Mary’s Yummy Tear Stained Popsicles
The Friday before Good Friday is for Our Lady of Sorrows. It acknowledges Mary’s seven sorrows stretching from Jesus’ presentation at the temple to her pain at losing her only child.
Normally it is a night of public altars featuring music made just for this day in San Miguel centuries ago. Today public altars aren’t possible but if you receive an invite to visit a private altar, inside a home practicing social distancing, it is important to know what you experience.
Altars contain symbolic elements of mourning such as sour oranges, chamomile, wheat and purple cloth. Bitter oranges represent Mary’s sorrow and gold is placed on the oranges representing Mary’s tears. The wheat (grown in darkness and light gold of color) represent Jesus’ secret of knowing a horrible death awaited him and is what communion bread is made from. Chamomile is for humility. Purple, in addition to mourning, represents royalty since Mary is Queen of Heaven. The white clothes and flowers are for Mary’s purity.
Pity all the nearby farmers in town plus nearby Comonfort and Escobedo that have grown fields of chamomile just for this occasion. Without public altars those flowers are withering on the vine decimating many a livelihood.

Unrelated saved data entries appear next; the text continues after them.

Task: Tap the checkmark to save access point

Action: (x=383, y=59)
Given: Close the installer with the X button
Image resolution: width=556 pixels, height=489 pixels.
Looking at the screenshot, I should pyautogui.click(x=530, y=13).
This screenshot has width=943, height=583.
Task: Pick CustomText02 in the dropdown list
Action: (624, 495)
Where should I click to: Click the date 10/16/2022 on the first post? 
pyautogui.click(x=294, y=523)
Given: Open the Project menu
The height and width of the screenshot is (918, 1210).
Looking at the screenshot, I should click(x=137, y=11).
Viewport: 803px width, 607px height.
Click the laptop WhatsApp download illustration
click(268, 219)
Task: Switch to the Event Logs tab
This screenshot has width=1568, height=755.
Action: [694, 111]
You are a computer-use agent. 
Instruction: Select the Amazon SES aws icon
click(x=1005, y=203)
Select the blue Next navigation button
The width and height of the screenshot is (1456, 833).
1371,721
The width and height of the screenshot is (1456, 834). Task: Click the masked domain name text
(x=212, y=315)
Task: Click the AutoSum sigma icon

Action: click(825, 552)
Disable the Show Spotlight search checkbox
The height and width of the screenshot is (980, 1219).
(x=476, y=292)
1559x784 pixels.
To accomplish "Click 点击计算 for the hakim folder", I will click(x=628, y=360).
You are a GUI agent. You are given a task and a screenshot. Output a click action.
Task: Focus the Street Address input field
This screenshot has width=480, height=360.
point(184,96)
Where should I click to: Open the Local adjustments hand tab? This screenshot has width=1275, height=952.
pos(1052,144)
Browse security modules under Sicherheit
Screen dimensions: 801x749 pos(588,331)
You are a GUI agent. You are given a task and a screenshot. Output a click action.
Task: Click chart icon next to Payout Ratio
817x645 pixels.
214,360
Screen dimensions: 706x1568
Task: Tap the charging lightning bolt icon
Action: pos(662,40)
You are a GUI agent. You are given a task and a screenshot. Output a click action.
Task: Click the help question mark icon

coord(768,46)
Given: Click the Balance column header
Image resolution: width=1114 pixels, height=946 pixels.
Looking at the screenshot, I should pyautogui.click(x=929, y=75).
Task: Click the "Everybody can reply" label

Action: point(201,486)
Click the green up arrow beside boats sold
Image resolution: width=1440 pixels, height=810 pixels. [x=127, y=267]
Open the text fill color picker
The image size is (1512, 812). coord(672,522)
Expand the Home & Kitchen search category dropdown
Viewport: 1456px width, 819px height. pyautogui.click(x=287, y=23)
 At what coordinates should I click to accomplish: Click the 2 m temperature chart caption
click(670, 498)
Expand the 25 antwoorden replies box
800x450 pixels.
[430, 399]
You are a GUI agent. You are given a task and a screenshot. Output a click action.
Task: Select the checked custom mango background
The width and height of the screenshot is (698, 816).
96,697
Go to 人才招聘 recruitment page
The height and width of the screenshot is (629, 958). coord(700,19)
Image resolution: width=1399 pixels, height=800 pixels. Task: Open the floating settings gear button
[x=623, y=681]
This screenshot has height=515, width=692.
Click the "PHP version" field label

Also you’ll find chilacayote, a kind of sweet pumpkin, representing the sweetness of Mary’s maternal love for Jesus. Along with other flavored waters the chilacayote is frozen into popsicles representing Mary’s tears changed into gifts providing joy. It is also the motivation for children, and the childish at heart, to view as many altars and receive as many popsicles as possible! Normally.
Many altars will play the music of the Tenebrae. This haunting composition was by Juan Gutierrez de Padilla especially for San Miguel’s Easter season in the mid 1600’s.
In Colonial times there were 300 factories run by the indigenous and 50 by the Spanish making fabrics like we see today in multicolored napkins for sale in in the Artists’ Market. Our Lady of Sorrows was the patroness of these workers whose work was centered around the street called Baranca. Near there, on Piedras Chinas, a small chapel was built in honor of Mary’s seven sorrows. Normally the chapel was open with street vendors providing food and drink. Fingers crossed next year will be better.
Several of the images of Mary as Our Lady of Sorrows featured in local churches (Santa Escuela, San Juan de Dios and San Francisco) are strikingly similar in appearance and are thought to have been created by the same artist. However, it was customary to not to sign religious art (an act of vanity) so the artists remain unknown.
After Vatican Two the observed day of Our Lady of Sorrows was moved to September 15th, a day before Mexican Independence Day. However, San Miguel retains the original date during the Easter season.
In recent history the local government desired a competition among the altars but the public did not like the idea of competing for Mary’s love. Instead customs nostalgic of their ancestors continued until this year.
This year the altars will all be in private homes for private viewings. Even if you can’t experience them, it is always beneficial to know what is going on around you!